Collected data entries:
= = = = =

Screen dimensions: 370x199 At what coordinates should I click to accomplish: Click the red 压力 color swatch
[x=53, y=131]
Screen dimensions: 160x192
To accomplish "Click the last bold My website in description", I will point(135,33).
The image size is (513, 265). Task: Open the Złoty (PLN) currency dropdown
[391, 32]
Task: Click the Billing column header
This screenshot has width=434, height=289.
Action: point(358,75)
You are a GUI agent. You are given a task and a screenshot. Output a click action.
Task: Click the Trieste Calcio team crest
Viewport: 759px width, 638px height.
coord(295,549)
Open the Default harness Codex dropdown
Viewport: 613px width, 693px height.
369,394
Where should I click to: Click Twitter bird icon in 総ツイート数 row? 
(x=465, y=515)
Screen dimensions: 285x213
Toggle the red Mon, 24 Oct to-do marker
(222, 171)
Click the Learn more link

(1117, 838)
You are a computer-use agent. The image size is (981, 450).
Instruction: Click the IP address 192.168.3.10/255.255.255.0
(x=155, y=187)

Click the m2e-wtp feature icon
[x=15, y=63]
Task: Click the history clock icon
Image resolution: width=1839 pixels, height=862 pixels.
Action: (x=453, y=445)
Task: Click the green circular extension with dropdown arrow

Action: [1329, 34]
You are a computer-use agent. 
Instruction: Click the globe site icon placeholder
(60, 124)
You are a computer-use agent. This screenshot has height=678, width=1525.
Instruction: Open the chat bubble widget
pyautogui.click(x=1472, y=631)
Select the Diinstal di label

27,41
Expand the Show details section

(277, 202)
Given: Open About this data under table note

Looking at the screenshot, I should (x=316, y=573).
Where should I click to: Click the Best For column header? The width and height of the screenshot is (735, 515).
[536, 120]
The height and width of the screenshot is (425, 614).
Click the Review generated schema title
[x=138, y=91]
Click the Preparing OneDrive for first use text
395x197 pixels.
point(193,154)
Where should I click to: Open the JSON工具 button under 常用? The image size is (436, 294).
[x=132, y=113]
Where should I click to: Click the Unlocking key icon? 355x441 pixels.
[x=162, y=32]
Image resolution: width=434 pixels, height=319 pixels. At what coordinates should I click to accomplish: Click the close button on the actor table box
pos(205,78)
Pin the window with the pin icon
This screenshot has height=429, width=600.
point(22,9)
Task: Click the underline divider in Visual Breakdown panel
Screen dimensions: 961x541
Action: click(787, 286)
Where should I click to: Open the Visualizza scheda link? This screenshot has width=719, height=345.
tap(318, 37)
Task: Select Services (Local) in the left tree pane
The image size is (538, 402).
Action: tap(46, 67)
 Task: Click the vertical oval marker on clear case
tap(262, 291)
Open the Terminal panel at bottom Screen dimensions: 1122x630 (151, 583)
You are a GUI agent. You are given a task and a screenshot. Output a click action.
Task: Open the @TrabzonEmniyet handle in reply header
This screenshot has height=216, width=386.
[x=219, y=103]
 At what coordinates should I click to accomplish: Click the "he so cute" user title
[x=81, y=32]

= = = = =

- _Work task_
What is needed is an exact transcription of all the data.

- _Response below_
Screen dimensions: 370x199 At what coordinates should I click to accomplish: Click the red 压力 color swatch
[x=53, y=131]
Screen dimensions: 160x192
To accomplish "Click the last bold My website in description", I will point(135,33).
The image size is (513, 265). Task: Open the Złoty (PLN) currency dropdown
[391, 32]
Task: Click the Billing column header
This screenshot has width=434, height=289.
Action: point(358,75)
You are a GUI agent. You are given a task and a screenshot. Output a click action.
Task: Click the Trieste Calcio team crest
Viewport: 759px width, 638px height.
coord(295,549)
Open the Default harness Codex dropdown
Viewport: 613px width, 693px height.
369,394
Where should I click to: Click Twitter bird icon in 総ツイート数 row? 
(x=465, y=515)
Screen dimensions: 285x213
Toggle the red Mon, 24 Oct to-do marker
(222, 171)
Click the Learn more link

(1117, 838)
You are a computer-use agent. The image size is (981, 450).
Instruction: Click the IP address 192.168.3.10/255.255.255.0
(x=155, y=187)

Click the m2e-wtp feature icon
[x=15, y=63]
Task: Click the history clock icon
Image resolution: width=1839 pixels, height=862 pixels.
Action: (x=453, y=445)
Task: Click the green circular extension with dropdown arrow

Action: [1329, 34]
You are a computer-use agent. 
Instruction: Click the globe site icon placeholder
(60, 124)
You are a computer-use agent. This screenshot has height=678, width=1525.
Instruction: Open the chat bubble widget
pyautogui.click(x=1472, y=631)
Select the Diinstal di label

27,41
Expand the Show details section

(277, 202)
Given: Open About this data under table note

Looking at the screenshot, I should (x=316, y=573).
Where should I click to: Click the Best For column header? The width and height of the screenshot is (735, 515).
[536, 120]
The height and width of the screenshot is (425, 614).
Click the Review generated schema title
[x=138, y=91]
Click the Preparing OneDrive for first use text
395x197 pixels.
point(193,154)
Where should I click to: Open the JSON工具 button under 常用? The image size is (436, 294).
[x=132, y=113]
Where should I click to: Click the Unlocking key icon? 355x441 pixels.
[x=162, y=32]
Image resolution: width=434 pixels, height=319 pixels. At what coordinates should I click to accomplish: Click the close button on the actor table box
pos(205,78)
Pin the window with the pin icon
This screenshot has height=429, width=600.
point(22,9)
Task: Click the underline divider in Visual Breakdown panel
Screen dimensions: 961x541
Action: click(787, 286)
Where should I click to: Open the Visualizza scheda link? This screenshot has width=719, height=345.
tap(318, 37)
Task: Select Services (Local) in the left tree pane
The image size is (538, 402).
Action: tap(46, 67)
 Task: Click the vertical oval marker on clear case
tap(262, 291)
Open the Terminal panel at bottom Screen dimensions: 1122x630 (151, 583)
You are a GUI agent. You are given a task and a screenshot. Output a click action.
Task: Open the @TrabzonEmniyet handle in reply header
This screenshot has height=216, width=386.
[x=219, y=103]
 At what coordinates should I click to accomplish: Click the "he so cute" user title
[x=81, y=32]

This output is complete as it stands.